━━ Data supplied
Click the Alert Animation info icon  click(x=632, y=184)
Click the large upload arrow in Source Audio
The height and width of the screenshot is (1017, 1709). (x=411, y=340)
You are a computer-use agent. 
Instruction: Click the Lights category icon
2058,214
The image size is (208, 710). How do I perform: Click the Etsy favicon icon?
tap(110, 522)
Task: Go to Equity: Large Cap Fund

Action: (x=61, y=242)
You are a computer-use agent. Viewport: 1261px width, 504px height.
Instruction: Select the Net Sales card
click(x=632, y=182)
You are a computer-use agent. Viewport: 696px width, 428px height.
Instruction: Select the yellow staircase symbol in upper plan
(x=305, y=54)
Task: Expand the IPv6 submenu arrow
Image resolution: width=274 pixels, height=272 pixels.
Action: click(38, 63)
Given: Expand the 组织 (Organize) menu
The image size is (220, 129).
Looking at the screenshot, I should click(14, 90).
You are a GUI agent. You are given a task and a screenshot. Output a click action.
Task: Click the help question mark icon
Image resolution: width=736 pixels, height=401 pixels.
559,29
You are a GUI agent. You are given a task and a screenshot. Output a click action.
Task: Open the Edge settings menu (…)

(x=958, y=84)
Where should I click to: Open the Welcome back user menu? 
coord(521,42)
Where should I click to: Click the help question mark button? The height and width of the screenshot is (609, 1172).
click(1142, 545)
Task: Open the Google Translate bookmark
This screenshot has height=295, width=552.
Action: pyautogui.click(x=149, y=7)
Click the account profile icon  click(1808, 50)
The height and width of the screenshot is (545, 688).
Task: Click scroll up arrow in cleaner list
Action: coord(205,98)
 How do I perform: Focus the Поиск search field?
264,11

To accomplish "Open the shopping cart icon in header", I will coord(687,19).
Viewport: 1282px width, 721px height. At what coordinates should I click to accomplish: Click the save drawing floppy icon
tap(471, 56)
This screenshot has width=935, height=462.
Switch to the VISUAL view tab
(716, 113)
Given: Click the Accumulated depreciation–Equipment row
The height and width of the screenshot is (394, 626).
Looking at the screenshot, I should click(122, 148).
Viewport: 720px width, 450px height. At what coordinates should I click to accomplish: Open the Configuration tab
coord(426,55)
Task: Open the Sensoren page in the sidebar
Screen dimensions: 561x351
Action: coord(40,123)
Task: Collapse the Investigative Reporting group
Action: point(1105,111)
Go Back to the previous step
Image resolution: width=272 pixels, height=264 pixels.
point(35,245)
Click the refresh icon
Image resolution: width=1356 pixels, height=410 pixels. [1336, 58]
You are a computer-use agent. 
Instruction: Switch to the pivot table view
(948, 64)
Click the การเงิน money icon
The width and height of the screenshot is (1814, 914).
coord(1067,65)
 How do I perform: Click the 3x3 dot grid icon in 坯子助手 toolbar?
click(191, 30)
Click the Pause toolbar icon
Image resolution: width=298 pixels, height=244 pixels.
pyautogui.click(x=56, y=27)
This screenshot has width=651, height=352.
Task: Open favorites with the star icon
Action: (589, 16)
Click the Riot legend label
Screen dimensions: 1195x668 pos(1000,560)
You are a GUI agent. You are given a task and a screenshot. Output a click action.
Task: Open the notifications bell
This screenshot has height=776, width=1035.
━━━━
Rewrite the listing with every "Instruction" renamed to "Goal", keeping all other text the same.

Solution for this task:
Click the Alert Animation info icon  click(x=632, y=184)
Click the large upload arrow in Source Audio
The height and width of the screenshot is (1017, 1709). (x=411, y=340)
You are a computer-use agent. 
Goal: Click the Lights category icon
2058,214
The image size is (208, 710). How do I perform: Click the Etsy favicon icon?
tap(110, 522)
Task: Go to Equity: Large Cap Fund

Action: (x=61, y=242)
You are a computer-use agent. Viewport: 1261px width, 504px height.
Goal: Select the Net Sales card
click(x=632, y=182)
You are a computer-use agent. Viewport: 696px width, 428px height.
Goal: Select the yellow staircase symbol in upper plan
(x=305, y=54)
Task: Expand the IPv6 submenu arrow
Image resolution: width=274 pixels, height=272 pixels.
Action: click(38, 63)
Given: Expand the 组织 (Organize) menu
The image size is (220, 129).
Looking at the screenshot, I should click(14, 90).
You are a GUI agent. You are given a task and a screenshot. Output a click action.
Task: Click the help question mark icon
Image resolution: width=736 pixels, height=401 pixels.
559,29
You are a GUI agent. You are given a task and a screenshot. Output a click action.
Task: Open the Edge settings menu (…)

(x=958, y=84)
Where should I click to: Open the Welcome back user menu? 
coord(521,42)
Where should I click to: Click the help question mark button? The height and width of the screenshot is (609, 1172).
click(1142, 545)
Task: Open the Google Translate bookmark
This screenshot has height=295, width=552.
Action: pyautogui.click(x=149, y=7)
Click the account profile icon  click(1808, 50)
The height and width of the screenshot is (545, 688).
Task: Click scroll up arrow in cleaner list
Action: coord(205,98)
 How do I perform: Focus the Поиск search field?
264,11

To accomplish "Open the shopping cart icon in header", I will coord(687,19).
Viewport: 1282px width, 721px height. At what coordinates should I click to accomplish: Click the save drawing floppy icon
tap(471, 56)
This screenshot has width=935, height=462.
Switch to the VISUAL view tab
(716, 113)
Given: Click the Accumulated depreciation–Equipment row
The height and width of the screenshot is (394, 626).
Looking at the screenshot, I should click(122, 148).
Viewport: 720px width, 450px height. At what coordinates should I click to accomplish: Open the Configuration tab
coord(426,55)
Task: Open the Sensoren page in the sidebar
Screen dimensions: 561x351
Action: coord(40,123)
Task: Collapse the Investigative Reporting group
Action: point(1105,111)
Go Back to the previous step
Image resolution: width=272 pixels, height=264 pixels.
point(35,245)
Click the refresh icon
Image resolution: width=1356 pixels, height=410 pixels. [1336, 58]
You are a computer-use agent. 
Goal: Switch to the pivot table view
(948, 64)
Click the การเงิน money icon
The width and height of the screenshot is (1814, 914).
coord(1067,65)
 How do I perform: Click the 3x3 dot grid icon in 坯子助手 toolbar?
click(191, 30)
Click the Pause toolbar icon
Image resolution: width=298 pixels, height=244 pixels.
pyautogui.click(x=56, y=27)
This screenshot has width=651, height=352.
Task: Open favorites with the star icon
Action: (589, 16)
Click the Riot legend label
Screen dimensions: 1195x668 pos(1000,560)
You are a GUI agent. You are given a task and a screenshot. Output a click action.
Task: Open the notifications bell
This screenshot has height=776, width=1035.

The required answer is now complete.